Extracted information: Begin

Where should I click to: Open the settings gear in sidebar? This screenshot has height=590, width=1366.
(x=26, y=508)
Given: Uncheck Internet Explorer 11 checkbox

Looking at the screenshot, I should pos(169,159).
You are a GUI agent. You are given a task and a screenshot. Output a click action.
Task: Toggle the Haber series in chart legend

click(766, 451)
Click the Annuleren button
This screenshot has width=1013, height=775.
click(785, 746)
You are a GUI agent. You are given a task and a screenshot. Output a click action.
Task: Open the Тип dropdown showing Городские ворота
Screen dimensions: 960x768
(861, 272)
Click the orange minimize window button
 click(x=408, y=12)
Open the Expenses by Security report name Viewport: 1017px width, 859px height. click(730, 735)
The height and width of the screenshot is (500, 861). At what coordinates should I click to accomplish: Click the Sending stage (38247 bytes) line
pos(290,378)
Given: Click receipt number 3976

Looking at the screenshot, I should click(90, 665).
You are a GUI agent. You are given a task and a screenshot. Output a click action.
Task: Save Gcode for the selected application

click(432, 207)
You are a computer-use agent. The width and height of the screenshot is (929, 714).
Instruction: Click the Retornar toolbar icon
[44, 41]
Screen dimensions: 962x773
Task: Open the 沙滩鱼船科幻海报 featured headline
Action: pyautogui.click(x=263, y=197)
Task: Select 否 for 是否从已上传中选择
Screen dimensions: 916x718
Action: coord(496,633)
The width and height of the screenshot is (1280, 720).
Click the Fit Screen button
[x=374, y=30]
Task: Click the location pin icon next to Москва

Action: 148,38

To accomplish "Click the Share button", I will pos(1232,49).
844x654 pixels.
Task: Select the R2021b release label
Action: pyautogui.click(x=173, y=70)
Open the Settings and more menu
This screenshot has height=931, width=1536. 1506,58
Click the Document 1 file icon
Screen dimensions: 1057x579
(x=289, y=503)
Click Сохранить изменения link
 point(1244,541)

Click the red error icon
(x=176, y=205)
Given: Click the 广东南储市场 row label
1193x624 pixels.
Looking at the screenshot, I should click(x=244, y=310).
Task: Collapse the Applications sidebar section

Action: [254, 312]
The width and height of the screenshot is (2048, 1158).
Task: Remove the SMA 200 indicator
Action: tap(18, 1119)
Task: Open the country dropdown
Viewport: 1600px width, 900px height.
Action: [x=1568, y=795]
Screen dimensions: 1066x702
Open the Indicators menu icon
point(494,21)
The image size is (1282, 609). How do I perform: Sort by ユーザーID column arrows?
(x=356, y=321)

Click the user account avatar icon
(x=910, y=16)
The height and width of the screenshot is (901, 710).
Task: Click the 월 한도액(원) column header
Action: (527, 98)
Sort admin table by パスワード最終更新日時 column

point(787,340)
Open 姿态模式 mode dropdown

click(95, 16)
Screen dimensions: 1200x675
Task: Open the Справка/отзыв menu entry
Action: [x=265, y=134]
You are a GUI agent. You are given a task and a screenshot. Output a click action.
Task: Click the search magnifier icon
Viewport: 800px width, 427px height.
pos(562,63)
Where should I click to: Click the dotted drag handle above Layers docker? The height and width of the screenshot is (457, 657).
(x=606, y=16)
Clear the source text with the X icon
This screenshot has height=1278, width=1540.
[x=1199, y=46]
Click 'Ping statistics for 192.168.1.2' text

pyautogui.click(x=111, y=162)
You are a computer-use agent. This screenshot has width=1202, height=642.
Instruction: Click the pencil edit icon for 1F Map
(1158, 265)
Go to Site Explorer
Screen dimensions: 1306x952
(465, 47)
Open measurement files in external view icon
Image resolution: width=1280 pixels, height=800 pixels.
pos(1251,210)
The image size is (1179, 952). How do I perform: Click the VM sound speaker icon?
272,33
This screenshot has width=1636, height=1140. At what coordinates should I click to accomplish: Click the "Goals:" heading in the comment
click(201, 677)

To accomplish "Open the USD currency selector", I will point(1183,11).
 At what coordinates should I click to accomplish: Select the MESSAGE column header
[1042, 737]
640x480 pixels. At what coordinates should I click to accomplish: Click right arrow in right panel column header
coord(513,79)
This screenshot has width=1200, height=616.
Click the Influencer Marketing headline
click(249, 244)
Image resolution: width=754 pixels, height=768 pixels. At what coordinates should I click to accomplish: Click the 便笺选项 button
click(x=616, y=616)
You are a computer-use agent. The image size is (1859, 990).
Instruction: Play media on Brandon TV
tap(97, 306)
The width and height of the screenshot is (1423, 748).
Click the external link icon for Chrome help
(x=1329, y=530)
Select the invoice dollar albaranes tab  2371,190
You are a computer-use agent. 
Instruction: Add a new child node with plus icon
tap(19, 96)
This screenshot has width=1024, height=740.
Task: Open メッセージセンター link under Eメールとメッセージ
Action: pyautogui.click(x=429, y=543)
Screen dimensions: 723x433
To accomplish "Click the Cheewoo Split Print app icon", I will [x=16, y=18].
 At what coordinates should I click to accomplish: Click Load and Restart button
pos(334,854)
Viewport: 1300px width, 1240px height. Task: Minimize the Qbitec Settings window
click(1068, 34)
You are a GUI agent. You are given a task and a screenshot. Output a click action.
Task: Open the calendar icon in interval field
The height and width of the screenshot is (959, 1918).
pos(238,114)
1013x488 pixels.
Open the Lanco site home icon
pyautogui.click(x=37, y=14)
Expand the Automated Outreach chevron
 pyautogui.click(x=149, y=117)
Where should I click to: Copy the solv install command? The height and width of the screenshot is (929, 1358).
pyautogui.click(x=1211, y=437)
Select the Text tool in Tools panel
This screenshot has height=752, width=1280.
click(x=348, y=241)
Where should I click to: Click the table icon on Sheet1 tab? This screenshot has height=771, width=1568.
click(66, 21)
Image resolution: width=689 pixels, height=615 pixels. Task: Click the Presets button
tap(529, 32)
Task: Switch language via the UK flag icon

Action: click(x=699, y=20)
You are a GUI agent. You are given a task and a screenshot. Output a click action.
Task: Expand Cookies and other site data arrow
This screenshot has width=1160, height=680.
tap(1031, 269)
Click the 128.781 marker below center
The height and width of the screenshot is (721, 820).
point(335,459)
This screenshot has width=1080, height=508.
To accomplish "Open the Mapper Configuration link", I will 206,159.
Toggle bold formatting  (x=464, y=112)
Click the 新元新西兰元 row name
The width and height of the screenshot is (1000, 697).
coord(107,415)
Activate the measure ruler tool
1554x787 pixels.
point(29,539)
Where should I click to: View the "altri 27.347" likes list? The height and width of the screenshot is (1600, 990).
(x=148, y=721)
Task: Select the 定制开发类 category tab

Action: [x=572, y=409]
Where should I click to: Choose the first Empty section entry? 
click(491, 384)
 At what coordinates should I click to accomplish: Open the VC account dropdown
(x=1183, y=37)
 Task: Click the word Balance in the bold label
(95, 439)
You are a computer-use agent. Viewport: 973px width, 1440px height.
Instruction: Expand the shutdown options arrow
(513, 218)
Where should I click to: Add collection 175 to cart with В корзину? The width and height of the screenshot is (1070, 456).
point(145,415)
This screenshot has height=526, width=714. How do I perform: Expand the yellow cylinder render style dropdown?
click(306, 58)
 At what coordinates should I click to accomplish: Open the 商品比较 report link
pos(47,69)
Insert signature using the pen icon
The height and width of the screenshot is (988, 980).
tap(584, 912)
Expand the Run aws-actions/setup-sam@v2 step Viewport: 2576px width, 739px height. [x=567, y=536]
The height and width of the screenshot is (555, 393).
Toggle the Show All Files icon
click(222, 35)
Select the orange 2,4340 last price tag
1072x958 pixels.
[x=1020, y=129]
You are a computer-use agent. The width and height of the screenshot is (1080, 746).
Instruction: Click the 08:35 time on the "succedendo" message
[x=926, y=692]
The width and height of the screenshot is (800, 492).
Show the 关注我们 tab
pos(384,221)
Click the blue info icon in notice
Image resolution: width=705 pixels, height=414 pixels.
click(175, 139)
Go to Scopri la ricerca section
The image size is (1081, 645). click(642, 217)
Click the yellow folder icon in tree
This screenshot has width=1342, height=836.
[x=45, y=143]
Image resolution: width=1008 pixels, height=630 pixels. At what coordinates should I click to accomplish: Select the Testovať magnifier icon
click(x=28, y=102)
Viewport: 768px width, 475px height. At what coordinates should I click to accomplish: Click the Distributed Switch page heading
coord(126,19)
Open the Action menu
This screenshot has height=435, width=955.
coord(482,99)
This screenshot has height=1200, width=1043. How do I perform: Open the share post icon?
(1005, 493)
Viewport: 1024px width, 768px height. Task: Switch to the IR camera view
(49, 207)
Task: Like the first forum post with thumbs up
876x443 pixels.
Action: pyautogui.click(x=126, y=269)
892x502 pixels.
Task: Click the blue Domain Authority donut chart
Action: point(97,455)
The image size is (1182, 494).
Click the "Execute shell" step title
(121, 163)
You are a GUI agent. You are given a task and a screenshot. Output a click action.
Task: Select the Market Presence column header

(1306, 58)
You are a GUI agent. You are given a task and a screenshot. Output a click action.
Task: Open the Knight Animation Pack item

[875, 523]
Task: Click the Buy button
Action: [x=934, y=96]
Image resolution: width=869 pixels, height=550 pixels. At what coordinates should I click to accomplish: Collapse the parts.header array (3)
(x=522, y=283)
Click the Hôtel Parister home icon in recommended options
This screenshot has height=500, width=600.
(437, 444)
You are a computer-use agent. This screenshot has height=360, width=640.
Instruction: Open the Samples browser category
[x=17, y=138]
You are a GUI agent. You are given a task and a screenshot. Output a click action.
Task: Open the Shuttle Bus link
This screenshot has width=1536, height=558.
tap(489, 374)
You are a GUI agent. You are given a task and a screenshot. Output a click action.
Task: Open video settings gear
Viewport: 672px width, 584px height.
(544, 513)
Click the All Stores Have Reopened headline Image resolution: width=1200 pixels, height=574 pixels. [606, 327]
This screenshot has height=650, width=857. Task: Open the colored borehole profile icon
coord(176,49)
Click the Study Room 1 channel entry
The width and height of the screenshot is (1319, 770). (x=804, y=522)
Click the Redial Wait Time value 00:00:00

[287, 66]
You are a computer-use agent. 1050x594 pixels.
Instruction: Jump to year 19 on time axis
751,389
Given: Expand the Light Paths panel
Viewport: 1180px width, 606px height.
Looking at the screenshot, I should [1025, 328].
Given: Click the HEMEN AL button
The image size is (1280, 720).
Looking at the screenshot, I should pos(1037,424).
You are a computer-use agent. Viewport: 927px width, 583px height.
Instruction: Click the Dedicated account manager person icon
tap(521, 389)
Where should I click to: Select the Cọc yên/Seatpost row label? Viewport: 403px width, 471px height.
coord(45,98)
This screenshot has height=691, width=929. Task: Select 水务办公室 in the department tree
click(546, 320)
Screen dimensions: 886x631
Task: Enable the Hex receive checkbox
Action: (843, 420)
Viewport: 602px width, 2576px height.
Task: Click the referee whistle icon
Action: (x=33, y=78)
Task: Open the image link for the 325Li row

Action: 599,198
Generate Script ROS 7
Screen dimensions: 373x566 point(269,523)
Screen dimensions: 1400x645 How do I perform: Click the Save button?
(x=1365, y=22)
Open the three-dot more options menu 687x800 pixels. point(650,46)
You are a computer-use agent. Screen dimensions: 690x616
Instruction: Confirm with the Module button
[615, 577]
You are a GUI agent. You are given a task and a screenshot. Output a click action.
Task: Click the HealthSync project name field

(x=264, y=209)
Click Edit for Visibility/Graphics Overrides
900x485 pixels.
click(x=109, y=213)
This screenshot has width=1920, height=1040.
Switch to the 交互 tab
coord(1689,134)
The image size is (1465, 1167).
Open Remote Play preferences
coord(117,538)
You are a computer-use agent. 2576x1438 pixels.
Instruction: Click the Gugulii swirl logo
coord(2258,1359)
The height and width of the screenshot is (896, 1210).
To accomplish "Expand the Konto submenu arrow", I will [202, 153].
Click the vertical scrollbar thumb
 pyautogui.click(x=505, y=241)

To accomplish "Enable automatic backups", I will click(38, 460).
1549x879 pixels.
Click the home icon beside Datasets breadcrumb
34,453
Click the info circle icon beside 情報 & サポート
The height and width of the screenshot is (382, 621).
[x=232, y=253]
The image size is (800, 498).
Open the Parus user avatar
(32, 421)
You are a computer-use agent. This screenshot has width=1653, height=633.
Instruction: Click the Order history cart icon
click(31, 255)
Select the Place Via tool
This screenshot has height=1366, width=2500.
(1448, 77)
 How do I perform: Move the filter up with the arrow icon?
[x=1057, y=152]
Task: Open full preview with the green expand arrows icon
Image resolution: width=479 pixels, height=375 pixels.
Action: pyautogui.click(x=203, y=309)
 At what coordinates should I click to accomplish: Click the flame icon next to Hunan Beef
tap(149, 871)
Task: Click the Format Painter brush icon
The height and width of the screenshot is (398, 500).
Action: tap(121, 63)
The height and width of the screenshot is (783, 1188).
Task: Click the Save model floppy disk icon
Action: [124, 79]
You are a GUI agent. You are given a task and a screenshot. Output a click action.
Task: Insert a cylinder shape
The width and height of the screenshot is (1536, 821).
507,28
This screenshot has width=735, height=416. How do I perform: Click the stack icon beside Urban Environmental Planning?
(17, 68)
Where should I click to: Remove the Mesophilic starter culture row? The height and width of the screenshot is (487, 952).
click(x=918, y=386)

Extracted information: End

Which lines in the data above hold the string "computer"? Show each one.

You are a computer-use agent. The width and height of the screenshot is (929, 714).
You are a computer-use agent. This screenshot has width=1202, height=642.
You are a computer-use agent. The image size is (1859, 990).
You are a computer-use agent. 
You are a computer-use agent. Viewport: 973px width, 1440px height.
You are a computer-use agent. The width and height of the screenshot is (1080, 746).
You are a computer-use agent. This screenshot has height=360, width=640.
You are a computer-use agent. 1050x594 pixels.
You are a computer-use agent. Viewport: 927px width, 583px height.
You are a computer-use agent. Screen dimensions: 690x616
You are a computer-use agent. 2576x1438 pixels.
You are a computer-use agent. This screenshot has width=1653, height=633.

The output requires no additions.